#### Records provided

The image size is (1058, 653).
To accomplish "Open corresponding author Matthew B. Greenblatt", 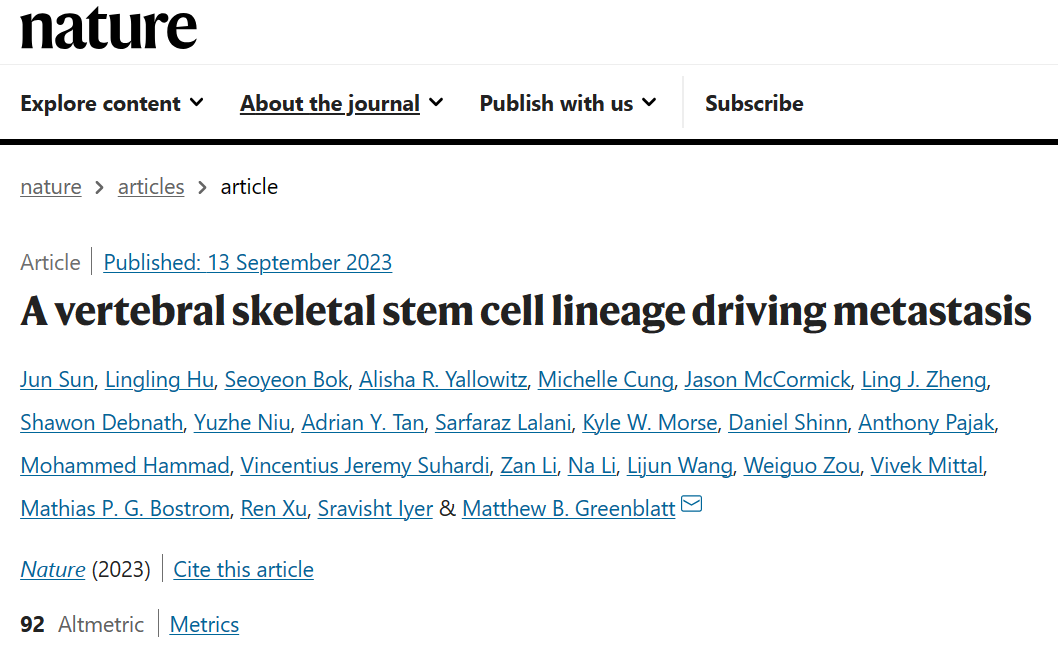I will coord(568,509).
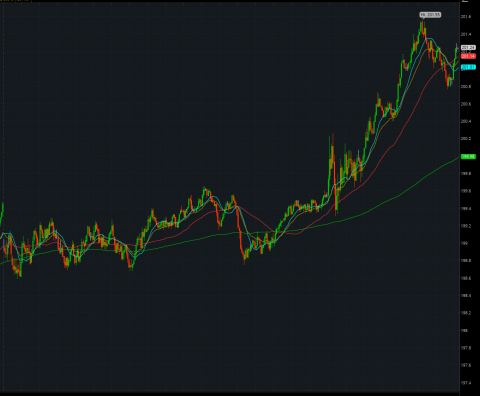Click the 197.4 price axis label
Image resolution: width=480 pixels, height=396 pixels.
click(466, 383)
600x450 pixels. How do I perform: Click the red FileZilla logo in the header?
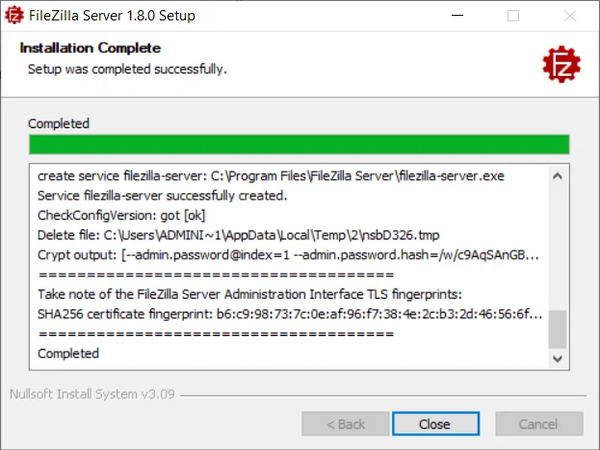coord(560,64)
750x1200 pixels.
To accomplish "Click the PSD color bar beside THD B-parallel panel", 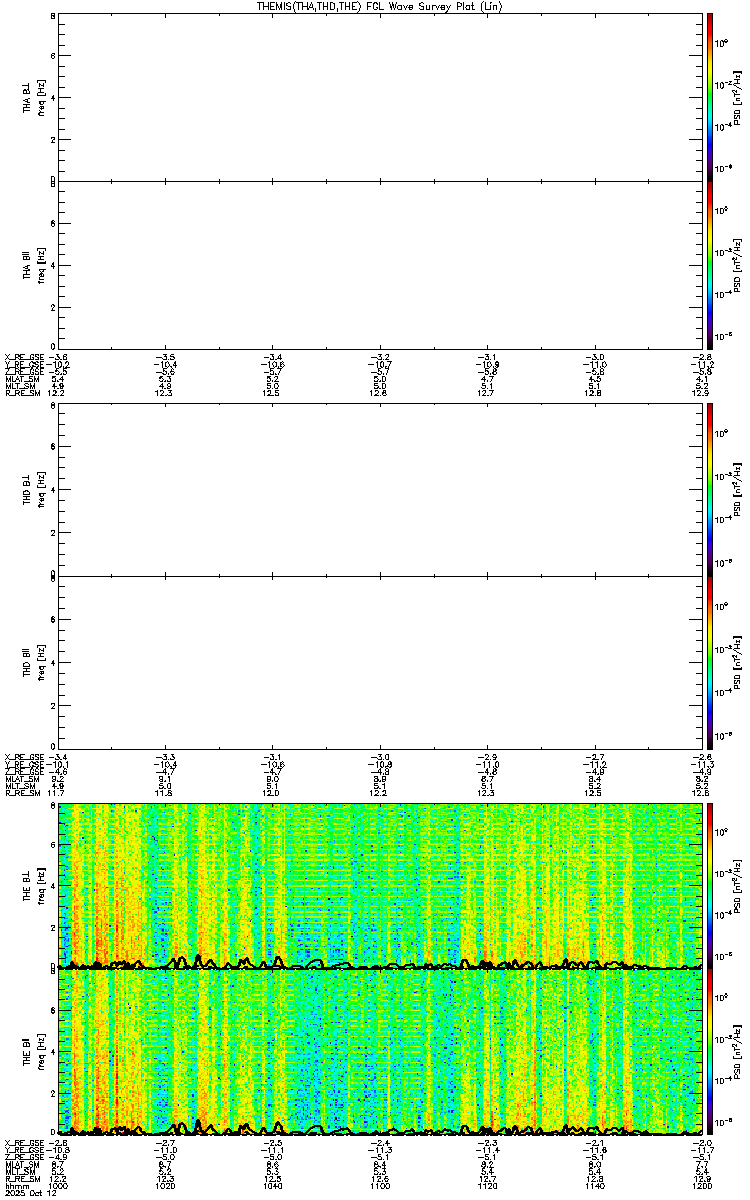I will (x=710, y=659).
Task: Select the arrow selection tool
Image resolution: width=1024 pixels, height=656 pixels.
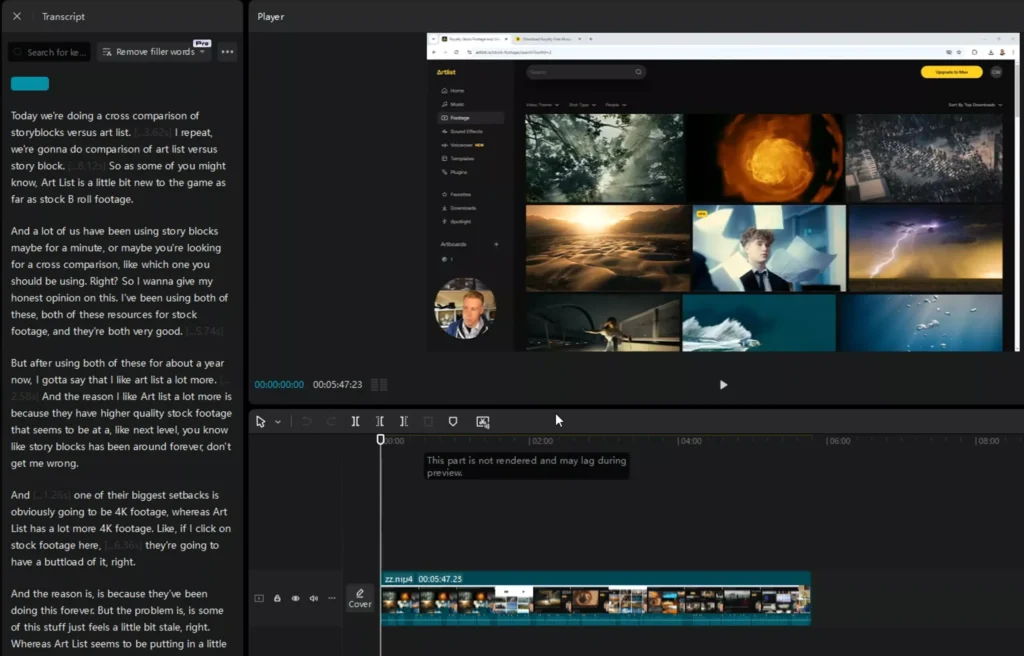Action: (x=261, y=421)
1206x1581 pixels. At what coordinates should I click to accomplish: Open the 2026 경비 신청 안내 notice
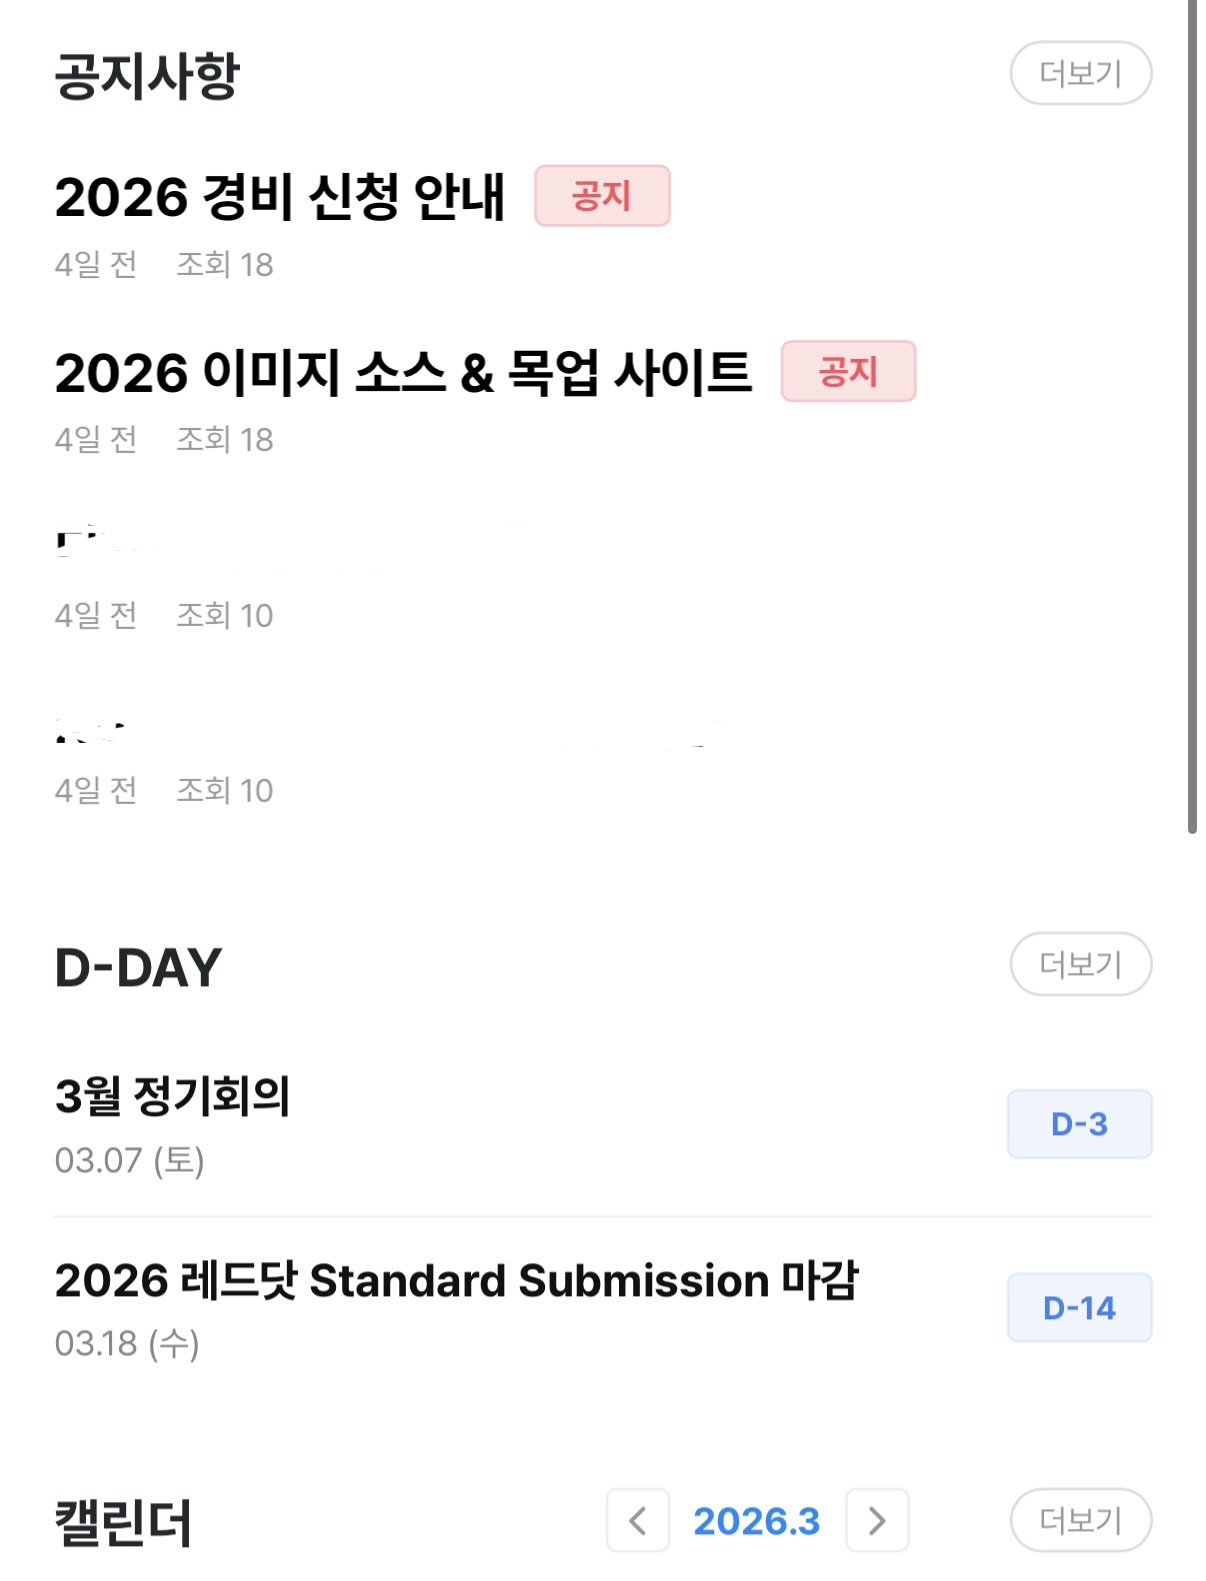click(280, 197)
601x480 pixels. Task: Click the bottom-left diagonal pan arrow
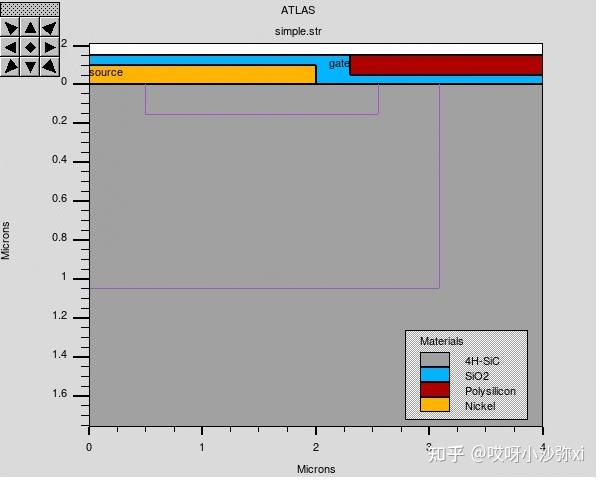click(x=11, y=67)
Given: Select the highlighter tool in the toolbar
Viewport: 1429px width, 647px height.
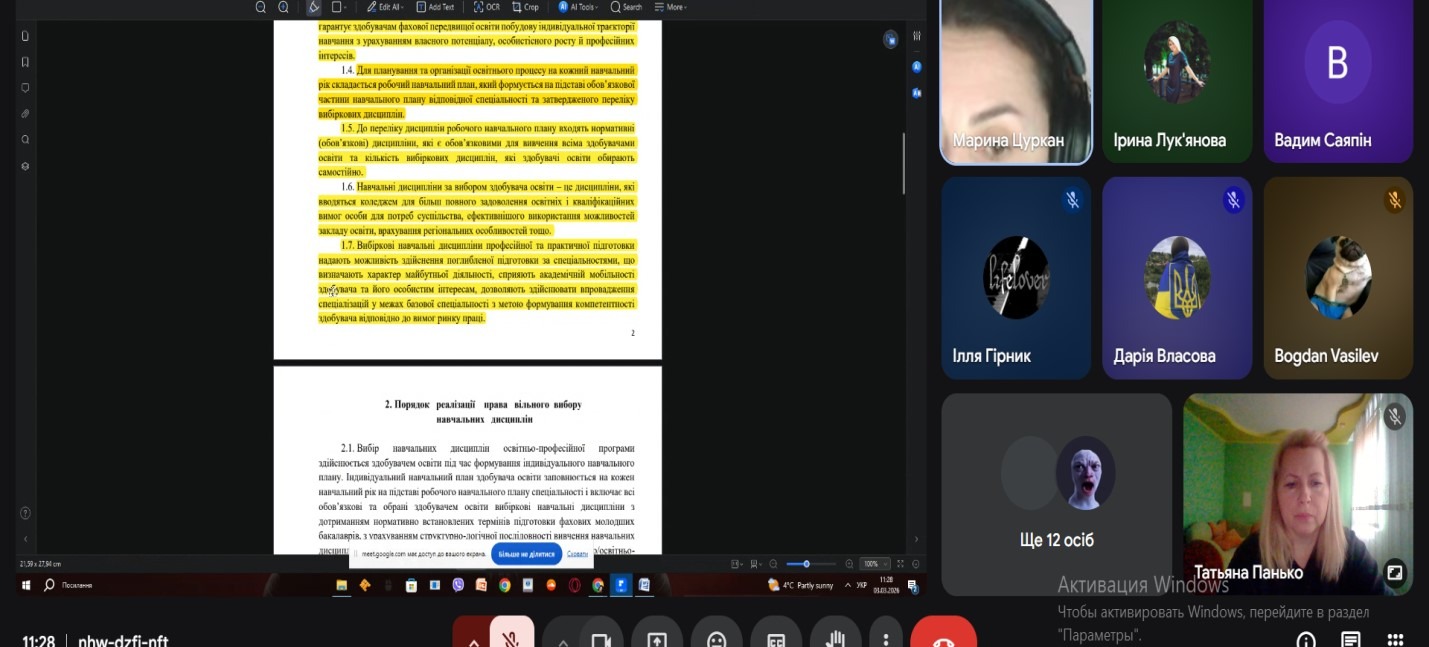Looking at the screenshot, I should [314, 7].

########

§ **Task statement**
Exactly the lines from the one containing "Given: Select the" through the end of the data above: repeat those, both ends included, and nothing else. Skip the pictures.

§ **Response below**
Given: Select the highlighter tool in the toolbar
Viewport: 1429px width, 647px height.
Looking at the screenshot, I should [314, 7].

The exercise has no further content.